## Task input
>>

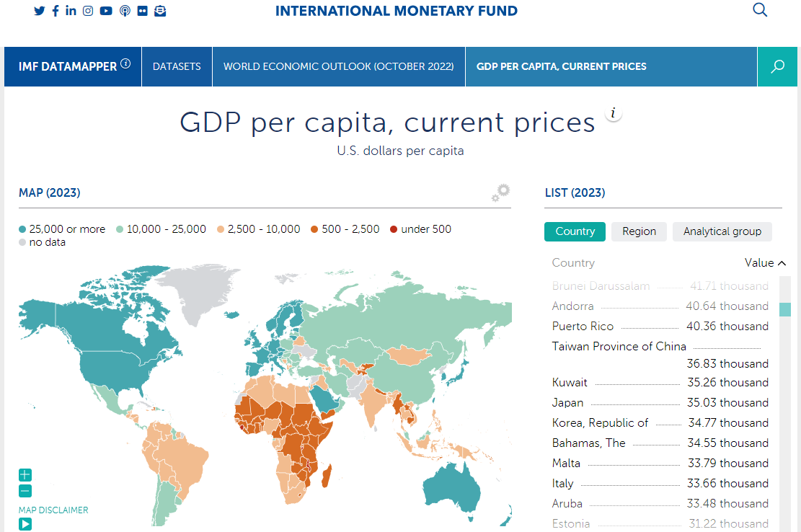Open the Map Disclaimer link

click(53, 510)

<<
>>

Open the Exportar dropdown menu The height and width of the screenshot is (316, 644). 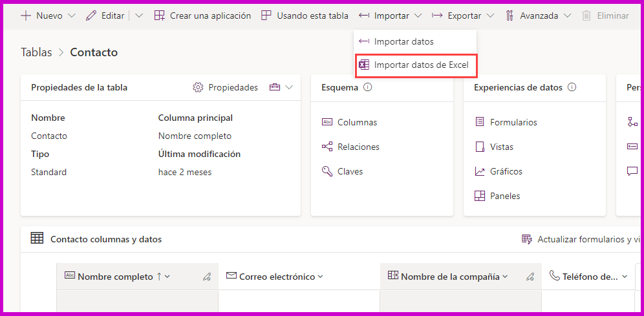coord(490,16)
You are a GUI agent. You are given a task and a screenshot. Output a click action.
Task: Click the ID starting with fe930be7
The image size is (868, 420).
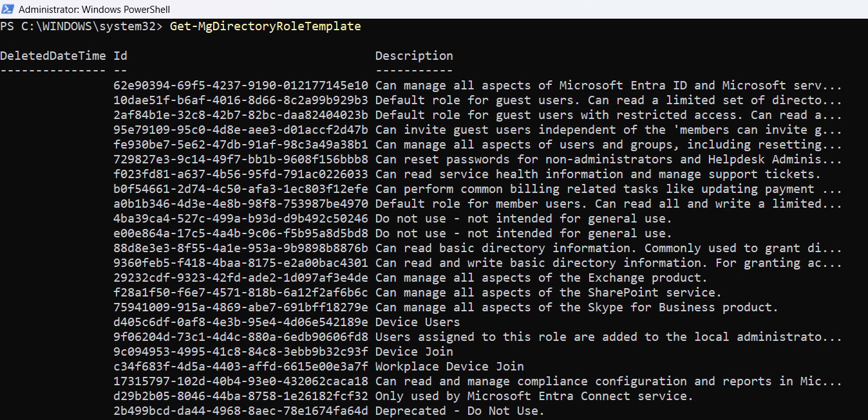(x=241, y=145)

<<
>>

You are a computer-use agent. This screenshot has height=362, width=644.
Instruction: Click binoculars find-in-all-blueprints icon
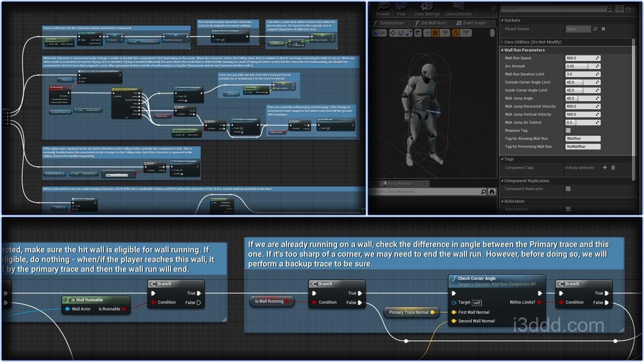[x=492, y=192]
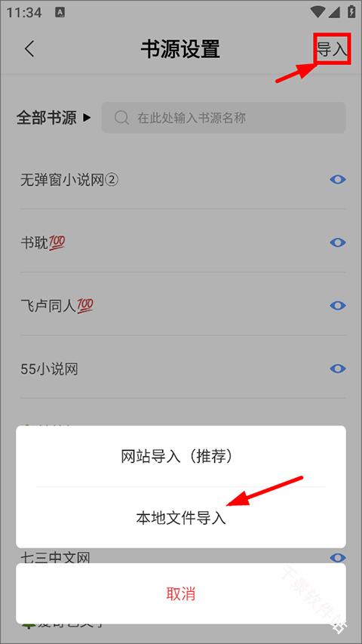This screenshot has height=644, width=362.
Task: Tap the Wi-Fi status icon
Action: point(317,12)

<<

## Your objective
Above are some records; copy each line there that contains "agent".

## Finished exercise
You are a GUI agent. You are given a task and a screenshot. Output a click action.
You are a computer-use agent. This screenshot has height=362, width=644.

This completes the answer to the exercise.